If a line in the data below contains "computer", copy it.

PROVIDED ENTRIES Block Start

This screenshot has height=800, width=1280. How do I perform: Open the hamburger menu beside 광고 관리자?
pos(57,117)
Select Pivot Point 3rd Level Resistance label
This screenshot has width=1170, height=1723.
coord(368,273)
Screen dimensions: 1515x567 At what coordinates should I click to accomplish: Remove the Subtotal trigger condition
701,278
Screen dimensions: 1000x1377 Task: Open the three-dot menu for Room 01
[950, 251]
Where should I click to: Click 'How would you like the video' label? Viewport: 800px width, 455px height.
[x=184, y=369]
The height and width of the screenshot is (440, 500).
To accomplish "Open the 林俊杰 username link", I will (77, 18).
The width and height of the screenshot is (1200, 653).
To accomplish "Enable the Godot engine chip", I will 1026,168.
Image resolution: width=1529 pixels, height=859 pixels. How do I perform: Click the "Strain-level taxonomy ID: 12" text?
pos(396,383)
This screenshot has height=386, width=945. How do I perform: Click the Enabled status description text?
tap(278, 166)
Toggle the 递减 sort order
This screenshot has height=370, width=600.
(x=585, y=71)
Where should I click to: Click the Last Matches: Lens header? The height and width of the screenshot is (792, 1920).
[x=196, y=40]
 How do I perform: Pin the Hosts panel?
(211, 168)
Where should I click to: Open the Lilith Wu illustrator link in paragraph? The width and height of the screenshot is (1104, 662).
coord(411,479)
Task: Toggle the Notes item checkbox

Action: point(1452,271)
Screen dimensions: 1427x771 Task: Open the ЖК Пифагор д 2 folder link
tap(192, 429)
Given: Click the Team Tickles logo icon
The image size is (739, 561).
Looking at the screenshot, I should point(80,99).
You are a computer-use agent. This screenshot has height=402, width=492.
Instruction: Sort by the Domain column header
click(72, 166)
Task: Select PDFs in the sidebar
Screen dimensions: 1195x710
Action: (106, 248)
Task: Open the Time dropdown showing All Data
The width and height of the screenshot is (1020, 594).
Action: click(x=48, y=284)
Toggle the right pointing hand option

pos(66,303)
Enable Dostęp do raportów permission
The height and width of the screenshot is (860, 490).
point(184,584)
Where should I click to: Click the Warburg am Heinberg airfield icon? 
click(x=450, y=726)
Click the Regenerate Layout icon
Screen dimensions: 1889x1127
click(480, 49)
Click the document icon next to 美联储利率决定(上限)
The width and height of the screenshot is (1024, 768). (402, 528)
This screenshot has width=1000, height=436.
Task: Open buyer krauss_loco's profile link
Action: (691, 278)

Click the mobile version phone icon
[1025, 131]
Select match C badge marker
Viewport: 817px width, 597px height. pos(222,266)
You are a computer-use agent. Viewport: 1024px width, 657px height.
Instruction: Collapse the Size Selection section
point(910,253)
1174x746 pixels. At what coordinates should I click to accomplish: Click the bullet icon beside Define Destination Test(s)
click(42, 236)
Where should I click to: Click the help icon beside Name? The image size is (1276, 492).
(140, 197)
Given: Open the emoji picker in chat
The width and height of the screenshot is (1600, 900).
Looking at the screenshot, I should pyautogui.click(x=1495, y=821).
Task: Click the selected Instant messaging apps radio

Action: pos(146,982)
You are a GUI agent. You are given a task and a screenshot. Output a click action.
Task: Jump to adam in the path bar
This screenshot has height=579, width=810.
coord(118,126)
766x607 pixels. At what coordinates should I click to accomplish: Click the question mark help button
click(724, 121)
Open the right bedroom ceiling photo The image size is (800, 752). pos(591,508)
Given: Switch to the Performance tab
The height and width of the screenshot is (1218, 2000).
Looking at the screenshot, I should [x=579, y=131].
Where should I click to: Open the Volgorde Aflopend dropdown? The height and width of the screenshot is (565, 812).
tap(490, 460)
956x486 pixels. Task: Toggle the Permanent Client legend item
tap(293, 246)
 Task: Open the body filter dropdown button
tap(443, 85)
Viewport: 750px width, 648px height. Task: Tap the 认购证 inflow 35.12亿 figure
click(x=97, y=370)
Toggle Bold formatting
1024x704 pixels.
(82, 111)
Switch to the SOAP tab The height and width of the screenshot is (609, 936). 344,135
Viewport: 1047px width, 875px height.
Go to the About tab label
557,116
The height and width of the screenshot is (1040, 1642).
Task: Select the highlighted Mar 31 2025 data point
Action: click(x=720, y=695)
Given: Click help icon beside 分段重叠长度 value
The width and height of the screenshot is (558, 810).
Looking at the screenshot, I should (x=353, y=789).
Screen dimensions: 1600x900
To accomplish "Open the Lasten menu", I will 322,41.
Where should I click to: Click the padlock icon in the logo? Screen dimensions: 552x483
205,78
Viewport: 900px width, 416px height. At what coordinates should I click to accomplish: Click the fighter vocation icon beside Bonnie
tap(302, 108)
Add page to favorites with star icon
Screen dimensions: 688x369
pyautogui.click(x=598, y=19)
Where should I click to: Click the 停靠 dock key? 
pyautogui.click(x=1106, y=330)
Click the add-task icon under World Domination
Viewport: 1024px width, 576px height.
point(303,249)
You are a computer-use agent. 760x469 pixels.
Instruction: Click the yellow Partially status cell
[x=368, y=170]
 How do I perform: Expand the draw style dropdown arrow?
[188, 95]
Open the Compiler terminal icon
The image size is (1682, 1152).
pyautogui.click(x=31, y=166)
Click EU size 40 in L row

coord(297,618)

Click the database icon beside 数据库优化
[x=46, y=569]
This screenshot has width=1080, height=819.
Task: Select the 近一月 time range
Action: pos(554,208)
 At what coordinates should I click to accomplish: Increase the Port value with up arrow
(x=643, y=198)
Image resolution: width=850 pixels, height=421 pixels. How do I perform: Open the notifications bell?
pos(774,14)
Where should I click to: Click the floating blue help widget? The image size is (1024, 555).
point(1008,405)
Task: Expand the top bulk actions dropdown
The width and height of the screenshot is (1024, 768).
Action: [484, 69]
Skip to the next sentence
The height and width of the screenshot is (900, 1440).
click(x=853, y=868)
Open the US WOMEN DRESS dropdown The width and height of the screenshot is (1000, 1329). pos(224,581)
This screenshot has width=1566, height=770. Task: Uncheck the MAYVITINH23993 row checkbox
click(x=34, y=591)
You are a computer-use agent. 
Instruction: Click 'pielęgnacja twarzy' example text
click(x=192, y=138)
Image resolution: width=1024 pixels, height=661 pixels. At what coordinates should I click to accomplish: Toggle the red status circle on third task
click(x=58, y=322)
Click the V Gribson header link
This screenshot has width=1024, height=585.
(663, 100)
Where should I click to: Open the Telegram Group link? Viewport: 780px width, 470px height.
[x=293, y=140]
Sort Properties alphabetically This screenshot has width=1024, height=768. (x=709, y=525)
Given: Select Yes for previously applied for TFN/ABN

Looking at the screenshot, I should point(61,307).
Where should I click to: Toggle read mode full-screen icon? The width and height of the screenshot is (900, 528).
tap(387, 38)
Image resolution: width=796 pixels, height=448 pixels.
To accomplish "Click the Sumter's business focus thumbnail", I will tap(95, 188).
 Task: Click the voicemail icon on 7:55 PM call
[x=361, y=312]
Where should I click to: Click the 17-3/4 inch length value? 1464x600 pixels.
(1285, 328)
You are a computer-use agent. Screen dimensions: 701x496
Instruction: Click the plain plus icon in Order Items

PROVIDED ENTRIES Block End

SOLUTION:
You are a computer-use agent. This screenshot has height=402, width=492.
You are a computer-use agent. Viewport: 1024px width, 657px height.
You are a computer-use agent. 760x469 pixels.
You are a computer-use agent. 
You are a computer-use agent. Screen dimensions: 701x496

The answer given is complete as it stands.